### YOUR INSTRUCTIONS
Answer these from the passage about Burkard:
(a) What was Burkard invited to anchor in the American Poetry Review in April 2006?
(b) Which two roles does Burkard hold at the journal "Stone Canoe"?
(c) Which photographer helps Burkard's students combine their photographs and poems?

### DOCUMENT EXCERPT
__________________________________________________
Burkard’s poems have appeared in American Poetry Review, The Paris Review, Ploughshares, Poetry and many other magazines. In April 2006, Burkard was again invited to anchor a special supplement in the American Poetry Review with his work.

Sharing knowledge of poetry and other creative writing styles with individuals outside of campus is a big part of Burkard’s work and the Community Writers Project in which he teaches. Through the Community Writers Project, Burkard has brought SU undergraduate and graduate students to numerous area schools and community centers throughout a semester to teach creative writing. He also extends the project beyond the City of Syracuse to include visits to the Onondaga Nation, where he introduces Native American students to various writing techniques that improve their arts literacy skills. The Community Writers Project is also an integral part of the development of the community arts literary journal “Stone Canoe,” which features the work of local and national poets. Burkard serves as a board member for the journal and is its poetry editor.

Another one of Burkard’s major engagement projects in the community has been the Art, Literacy and Technology program he helped develop. As part of The Partnership for Better Education, Burkard teaches creative writing techniques to Syracuse high school students and helps them develop photographic and written essays about their lives. With photographer Stephan Mahan, Burkard helps the students create a collaboration of photographs they’ve taken and poems they’ve written.
__________________________________________________
Stored data entries
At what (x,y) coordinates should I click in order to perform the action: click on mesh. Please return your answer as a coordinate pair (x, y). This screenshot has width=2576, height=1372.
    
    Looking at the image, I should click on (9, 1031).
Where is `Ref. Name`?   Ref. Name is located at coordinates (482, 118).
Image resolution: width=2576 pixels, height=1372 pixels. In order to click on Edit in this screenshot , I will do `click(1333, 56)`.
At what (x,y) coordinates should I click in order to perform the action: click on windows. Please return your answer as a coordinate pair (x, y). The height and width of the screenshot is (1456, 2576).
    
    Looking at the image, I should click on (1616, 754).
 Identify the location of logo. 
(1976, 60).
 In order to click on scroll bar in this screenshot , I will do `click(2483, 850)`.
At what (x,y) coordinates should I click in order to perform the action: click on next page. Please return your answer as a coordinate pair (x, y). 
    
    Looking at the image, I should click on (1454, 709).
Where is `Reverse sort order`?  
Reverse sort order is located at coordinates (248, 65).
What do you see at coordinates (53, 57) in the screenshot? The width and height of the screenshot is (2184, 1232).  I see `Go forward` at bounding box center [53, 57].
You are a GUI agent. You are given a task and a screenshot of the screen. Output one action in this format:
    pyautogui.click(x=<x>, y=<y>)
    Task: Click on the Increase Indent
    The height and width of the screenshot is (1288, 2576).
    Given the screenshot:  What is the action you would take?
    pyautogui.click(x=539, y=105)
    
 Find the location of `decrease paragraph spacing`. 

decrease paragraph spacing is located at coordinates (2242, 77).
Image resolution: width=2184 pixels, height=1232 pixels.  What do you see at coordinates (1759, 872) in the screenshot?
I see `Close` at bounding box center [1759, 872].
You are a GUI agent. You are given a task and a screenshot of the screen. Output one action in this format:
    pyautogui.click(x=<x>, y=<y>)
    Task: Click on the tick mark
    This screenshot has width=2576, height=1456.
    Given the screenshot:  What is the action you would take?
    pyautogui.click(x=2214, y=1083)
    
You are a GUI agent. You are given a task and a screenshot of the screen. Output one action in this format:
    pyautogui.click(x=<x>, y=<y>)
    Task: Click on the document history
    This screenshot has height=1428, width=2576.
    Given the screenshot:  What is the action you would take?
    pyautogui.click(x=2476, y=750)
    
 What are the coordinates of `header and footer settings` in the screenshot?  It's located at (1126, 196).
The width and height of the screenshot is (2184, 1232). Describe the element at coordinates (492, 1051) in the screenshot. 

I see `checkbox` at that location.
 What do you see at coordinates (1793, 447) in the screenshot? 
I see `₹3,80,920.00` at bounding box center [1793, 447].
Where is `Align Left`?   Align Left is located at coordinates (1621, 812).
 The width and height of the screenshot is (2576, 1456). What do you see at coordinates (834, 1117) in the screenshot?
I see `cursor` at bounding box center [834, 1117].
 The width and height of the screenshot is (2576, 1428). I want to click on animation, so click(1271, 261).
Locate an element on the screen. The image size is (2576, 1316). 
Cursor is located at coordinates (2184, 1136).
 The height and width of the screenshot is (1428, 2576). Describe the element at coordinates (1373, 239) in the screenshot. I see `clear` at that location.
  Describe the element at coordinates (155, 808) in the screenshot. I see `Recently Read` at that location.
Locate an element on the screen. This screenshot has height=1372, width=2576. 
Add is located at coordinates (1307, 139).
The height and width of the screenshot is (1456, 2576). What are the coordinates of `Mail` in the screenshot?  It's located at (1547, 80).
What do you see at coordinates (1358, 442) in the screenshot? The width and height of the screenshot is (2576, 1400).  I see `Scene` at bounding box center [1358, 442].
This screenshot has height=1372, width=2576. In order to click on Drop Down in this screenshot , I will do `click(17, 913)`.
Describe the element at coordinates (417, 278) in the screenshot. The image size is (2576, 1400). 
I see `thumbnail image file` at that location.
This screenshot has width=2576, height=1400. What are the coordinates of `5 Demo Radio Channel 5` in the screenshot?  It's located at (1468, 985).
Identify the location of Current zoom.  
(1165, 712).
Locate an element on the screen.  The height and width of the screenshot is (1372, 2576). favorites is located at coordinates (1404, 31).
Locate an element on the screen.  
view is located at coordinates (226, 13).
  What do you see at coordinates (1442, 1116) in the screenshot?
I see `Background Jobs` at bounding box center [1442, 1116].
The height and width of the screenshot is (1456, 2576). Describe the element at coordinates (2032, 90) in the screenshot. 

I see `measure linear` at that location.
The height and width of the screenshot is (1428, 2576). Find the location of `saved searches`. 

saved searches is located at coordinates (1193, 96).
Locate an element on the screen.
__________________________________________________
### FINISHED EXERCISE
(a) A special supplement with his work.
(b) Board member and poetry editor.
(c) Stephan Mahan.